Antipsychotic Drugs and Cognitive Function: A Systematic Review and Pairwise Network Meta-Analysis

Lena Feber; Natalie L Peter; Virginia Chiocchia; Johannes Schneider-Thoma; Spyridon Siafis; Irene Bighelli; Wulf-Peter Hansen; Xiao Lin; Daniel Prates-Baldez; Georgia Salanti; Richard S E Keefe; Rolf R Engel; Stefan Leucht

doi:10.1001/jamapsychiatry.2024.2890

Antipsychotic Drugs and Cognitive Function: A Systematic Review and Pairwise Network Meta-Analysis

JAMA Psychiatry. 2024 Oct 16. doi: 10.1001/jamapsychiatry.2024.2890. Online ahead of print.

Authors

Affiliations

¹ Technical University of Munich, TUM School of Medicine and Health, Klinikum rechts der Isar, Department of Psychiatry and Psychotherapy, Munich, Germany.
² Institute of Social and Preventive Medicine, University of Bern, Bern, Switzerland.
³ German Center for Mental Health, Berlin, Germany.
⁴ Bündnis für psychisch erkrankte Menschen, Munich, Germany.
⁵ Hospital de Clinicas de Porto Alegre, Universidade Federal do Rio Grande do Sul, Porto Alegre, Brazil.
⁶ Department of Psychiatry and Behavioral Sciences, Duke University Medical Center, Durham, North Carolina.
⁷ Department of Psychiatry and Psychotherapy, Ludwig-Maximilians-University Hospital, LMU Munich, Munich, Germany.

PMID: 39412783
DOI: 10.1001/jamapsychiatry.2024.2890

Abstract

Importance: Cognitive deficits are a substantial part of the symptoms of schizophrenia spectrum disorders (SSDs) and contribute heavily to the burden of disease. Antipsychotic drugs are not cognitive enhancers, but due to their different receptor-binding profiles, they could differ in their effects on cognition. No previous network meta-analysis compared antipsychotics to placebo, which is important to determine whether use of these drugs is associated with cognitive performance in SSDs at all.

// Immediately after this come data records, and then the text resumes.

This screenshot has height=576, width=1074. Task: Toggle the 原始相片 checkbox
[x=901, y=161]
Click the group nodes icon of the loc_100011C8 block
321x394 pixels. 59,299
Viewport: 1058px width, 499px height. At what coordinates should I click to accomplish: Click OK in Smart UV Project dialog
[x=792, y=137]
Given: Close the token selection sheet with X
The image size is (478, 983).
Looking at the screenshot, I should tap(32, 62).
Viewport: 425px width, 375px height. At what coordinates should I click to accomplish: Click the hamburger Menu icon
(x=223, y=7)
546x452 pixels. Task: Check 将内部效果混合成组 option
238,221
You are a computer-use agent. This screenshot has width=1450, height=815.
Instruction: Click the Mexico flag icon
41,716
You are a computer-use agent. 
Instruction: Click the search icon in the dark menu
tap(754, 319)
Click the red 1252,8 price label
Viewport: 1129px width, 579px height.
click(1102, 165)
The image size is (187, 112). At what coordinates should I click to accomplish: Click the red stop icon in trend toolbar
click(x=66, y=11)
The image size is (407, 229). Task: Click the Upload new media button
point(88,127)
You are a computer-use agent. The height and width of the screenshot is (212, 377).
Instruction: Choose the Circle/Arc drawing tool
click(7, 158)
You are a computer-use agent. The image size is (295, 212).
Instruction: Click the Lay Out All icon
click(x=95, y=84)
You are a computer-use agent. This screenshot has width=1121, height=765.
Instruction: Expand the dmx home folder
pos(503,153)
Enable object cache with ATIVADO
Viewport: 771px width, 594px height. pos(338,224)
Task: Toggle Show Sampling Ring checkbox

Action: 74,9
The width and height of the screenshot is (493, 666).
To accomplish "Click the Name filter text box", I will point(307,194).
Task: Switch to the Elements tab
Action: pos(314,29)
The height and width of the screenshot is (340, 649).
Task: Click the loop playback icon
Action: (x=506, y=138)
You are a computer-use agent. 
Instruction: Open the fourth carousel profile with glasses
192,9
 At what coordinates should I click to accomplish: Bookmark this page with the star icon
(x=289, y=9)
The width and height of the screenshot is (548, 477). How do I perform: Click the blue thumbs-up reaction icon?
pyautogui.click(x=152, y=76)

Objective: To determine the association of treatment with various antipsychotics and cognition in patients with SSDs.

Data sources: Cochrane Schizophrenia Trials Register through June 25, 2023.

Study selection: Randomized clinical trials examining the effects on cognition of antipsychotic drugs or placebo in participants with SSD.

Data extraction and synthesis: A systematic review and random-effects frequentist network meta-analysis was performed following Preferred Reporting Items for Systematic Reviews and Meta-analyses-Network Meta-analysis reporting guideline.

Main outcomes and measures: The primary outcome was change in overall cognition score calculated for each study. Secondary outcomes included cognitive domains, quality of life, and functioning.

Results: This study included 68 studies involving 9525 participants (mean [SD] age, 35.1 [8.9] years; 5878 male [70%] and 2890 [30%] female; some studies did not provide this information). There were few clear differences between antipsychotics, but first-generation dopamine antagonists haloperidol (standardized mean difference [SMD], 0.04; 95% CI, -0.25 to 0.33) and fluphenazine (SMD, 0.15; 95% CI, -0.39 to 0.69) as well as clozapine (SMD, 0.12; 95% CI, -0.23 to 0.48) ranked low. No individual antipsychotic was associated with a clearly better outcome than placebo, but antipsychotics as a group were, with small effect sizes (mean SMDs: adrenergic/low dopamine, 0.21; serotonergic/dopaminergic, 0.26; muscarinic, 0.28; dopaminergic, 0.40).

Conclusion and relevance: Although data are relatively sparse, those reviewed in this study suggest that first-generation dopamine antagonists and clozapine should be avoided when cognitive deficits are a concern. Antipsychotics are not procognitive drugs. The overall small superior outcomes compared to placebo may be explained by less disordered thought patterns associated with fewer positive symptoms rather than cognitive deficits in the proper sense. The findings also suggest that harmonizing measurement of cognitive function in randomized clinical trials would be beneficial.